State park in Michigan, United States

Lakelands Trail State Park, officially the Mike Levine Lakelands Trail State Park since January 20, 2017, is a state park in Michigan that runs east–west from southwest of Munith to Hamburg Township, Michigan. It is a multi-use trail converted from abandoned railroad corridors. According to the Michigan DNR web site, the north side of the trail is for hiking and biking, and the south side is for horseback riding.
Based on the latest published DNR map the trail is 31.9 mi long with the surface from Hawkins Rd. southwest of Munith to west of Pinckney composed of sections of crushed limestone, slag and sand, or unimproved. 10 mi are paved in Hamburg Township from the first intersection with M-36 west of Pinckney to end of the park east of the Hamburg Rd. trailhead.
A paved section of trail also extends from the edge of the park east of Hamburg Rd. to the west side of Whitmore Lake Rd., just south of its intersection with 9 Mile Rd in Green Oak Township.

From Stockbridge to Pinckney, horses are routinely ridden on the unpaved trail surface. Only the paved portion from just west of Pinckney to the east end in Hamburg Township is consistently usable by bicyclists.

Exercise data →
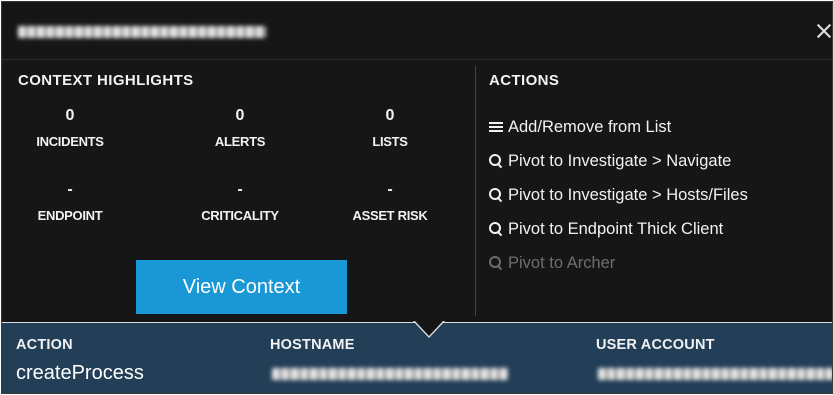  I want to click on view-context-button: View Context, so click(242, 287).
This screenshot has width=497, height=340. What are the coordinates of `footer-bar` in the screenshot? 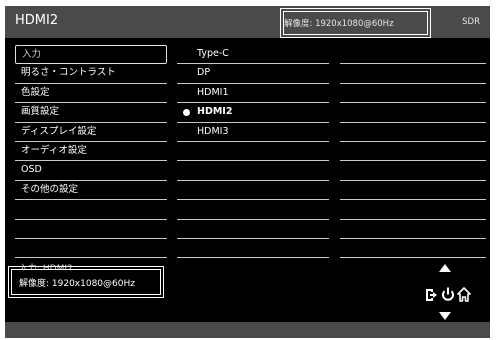 It's located at (248, 330).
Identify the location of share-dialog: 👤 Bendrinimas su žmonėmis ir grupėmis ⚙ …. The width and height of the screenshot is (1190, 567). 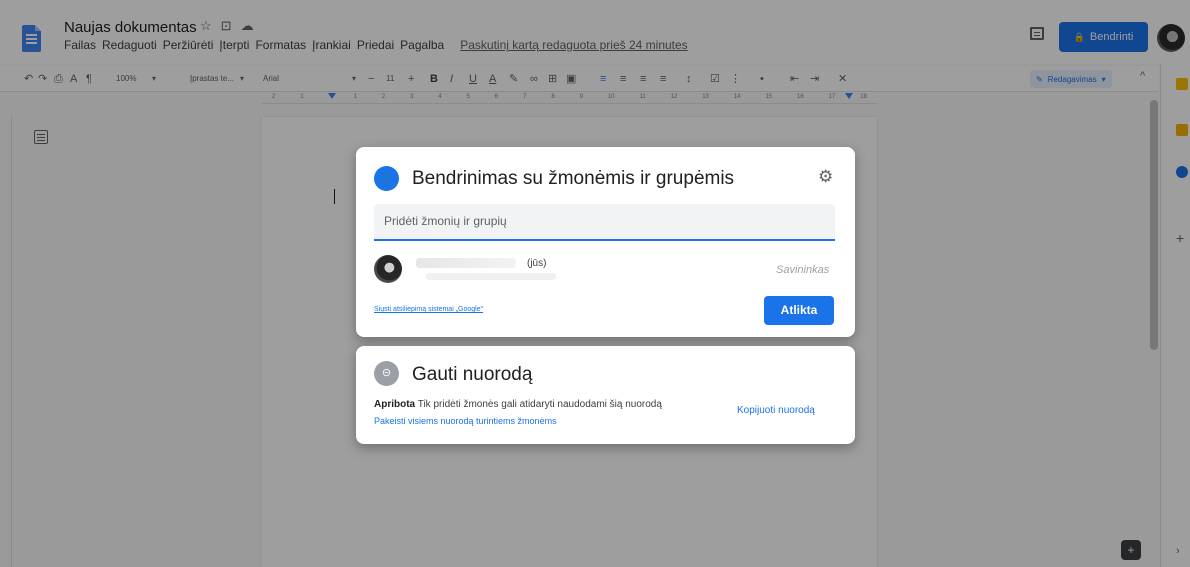
(606, 242).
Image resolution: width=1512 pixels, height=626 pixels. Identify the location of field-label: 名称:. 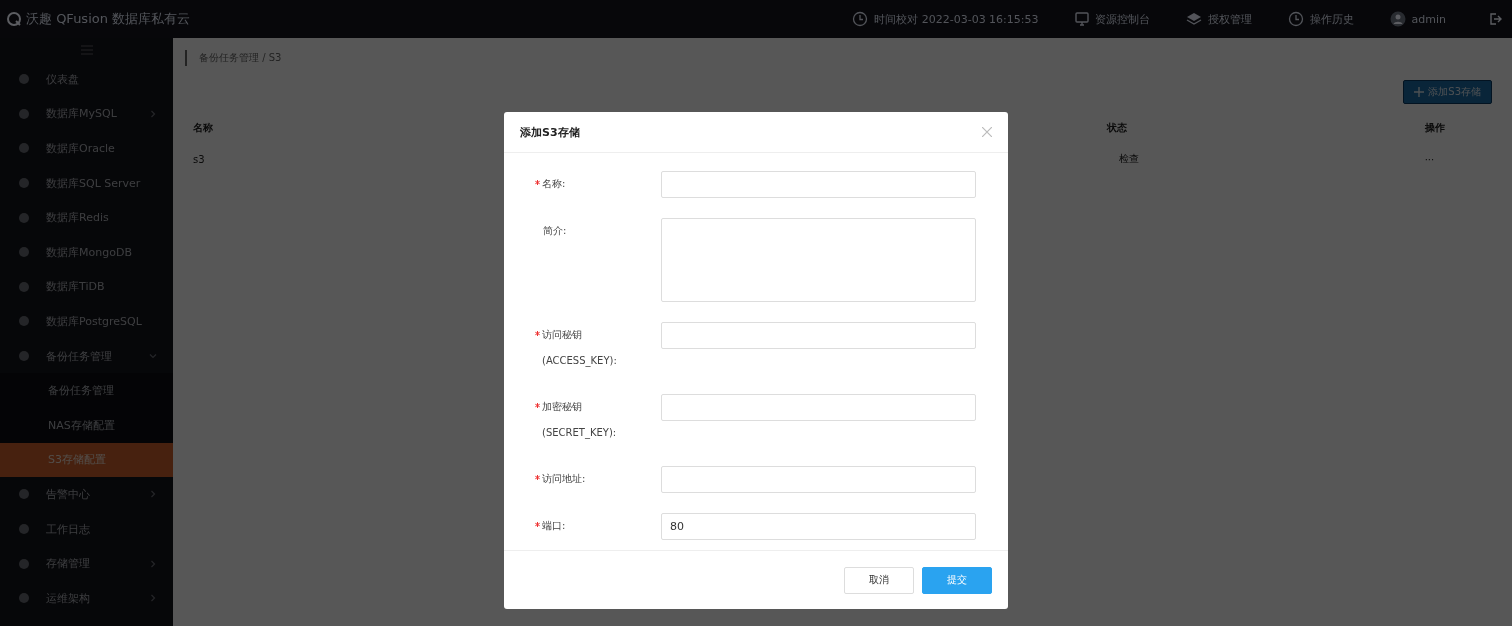
(554, 184).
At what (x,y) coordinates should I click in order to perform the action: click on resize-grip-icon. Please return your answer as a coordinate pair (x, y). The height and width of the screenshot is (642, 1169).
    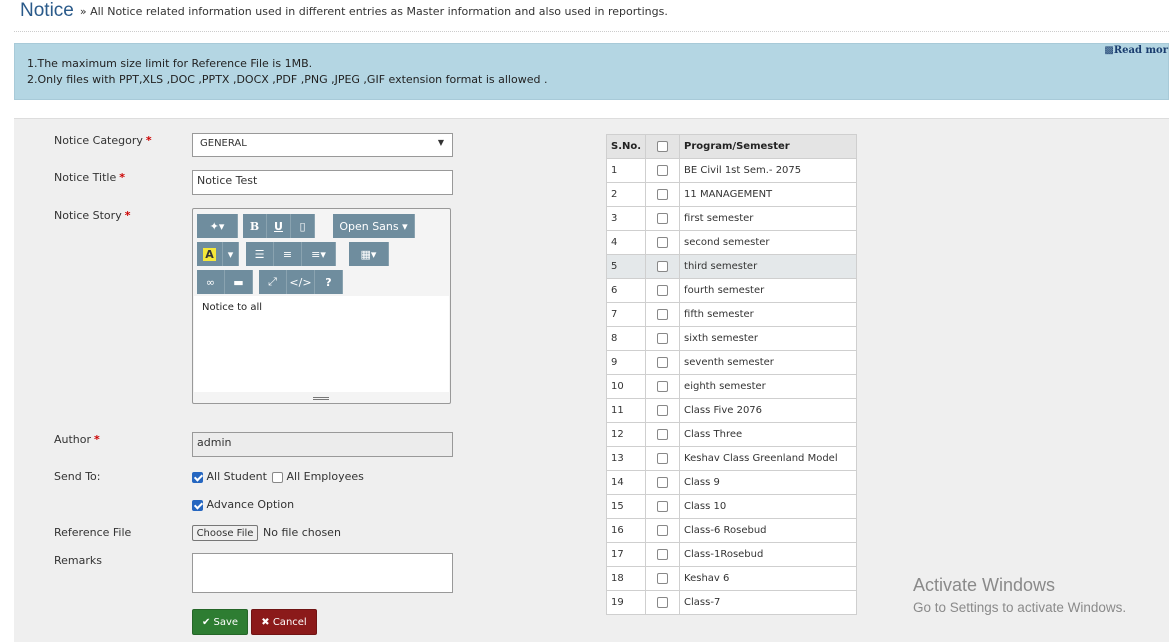
    Looking at the image, I should click on (321, 398).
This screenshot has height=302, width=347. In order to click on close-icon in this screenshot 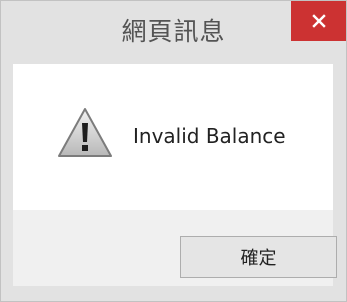, I will do `click(318, 21)`.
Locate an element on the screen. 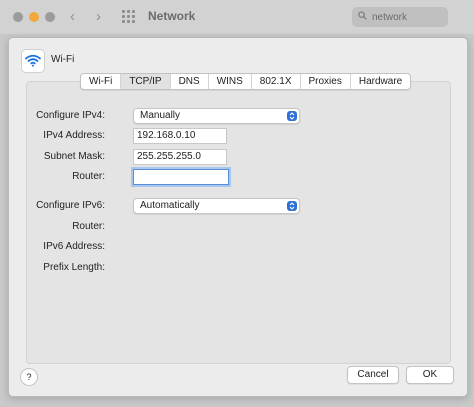  prefix-length-label: Prefix Length: is located at coordinates (74, 268).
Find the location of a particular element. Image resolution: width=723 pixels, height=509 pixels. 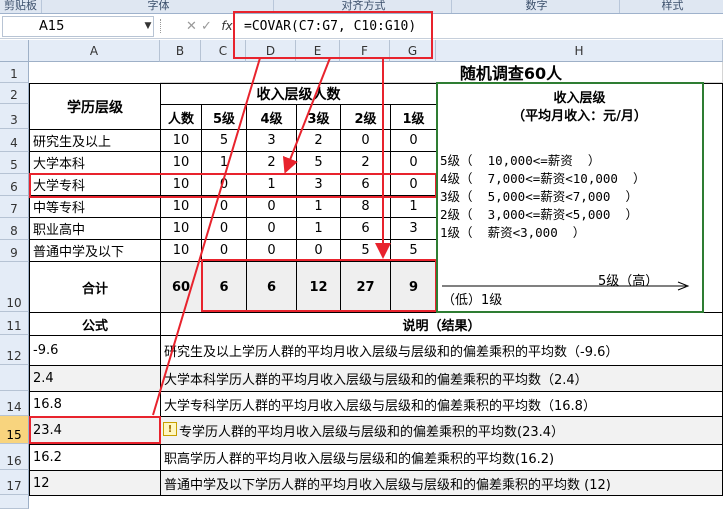

arrow-formula-to-result is located at coordinates (206, 236).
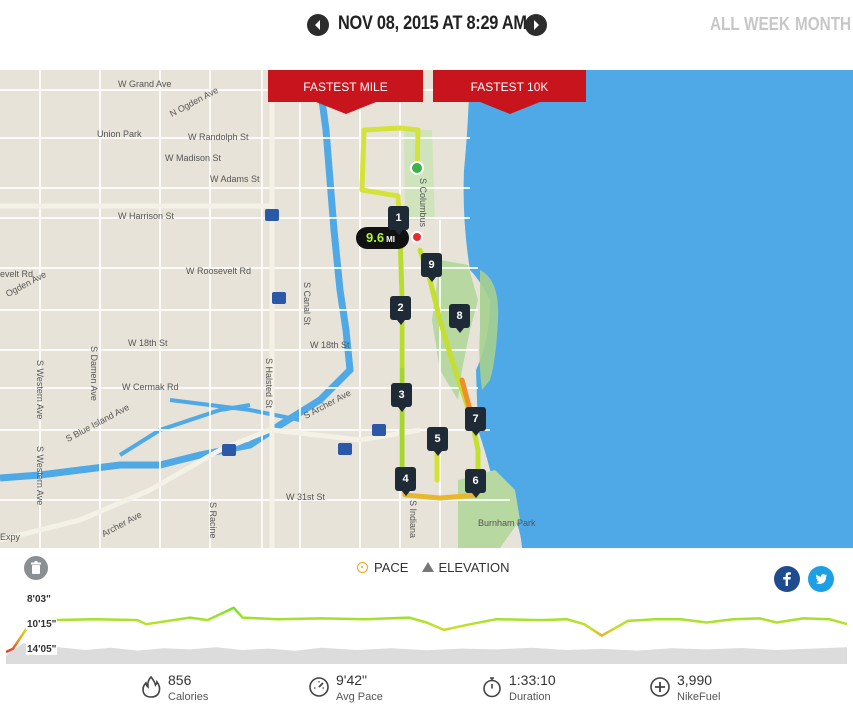  Describe the element at coordinates (150, 387) in the screenshot. I see `street-label: W Cermak Rd` at that location.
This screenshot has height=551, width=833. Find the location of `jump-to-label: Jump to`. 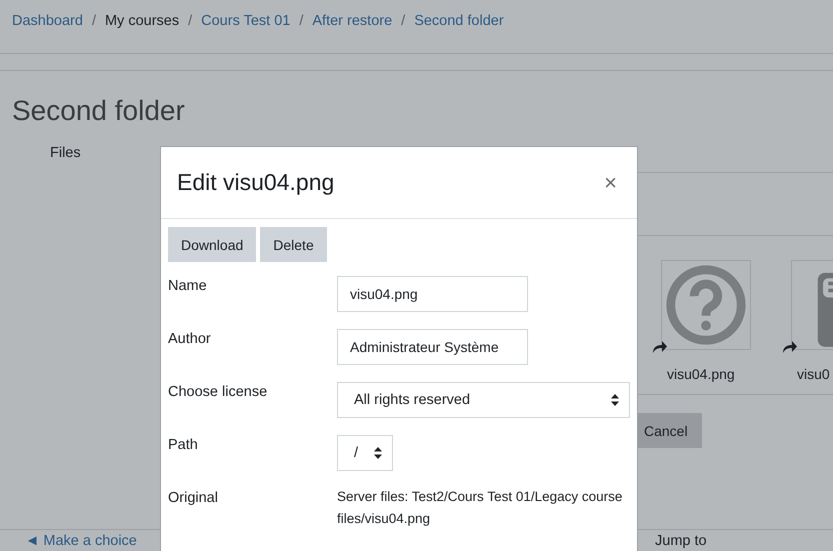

Assigned task → Please list every road named in the Lakelands Trail text.

Solution to the problem → Hawkins Rd., M-36, Hamburg Rd., Whitmore Lake Rd., 9 Mile Rd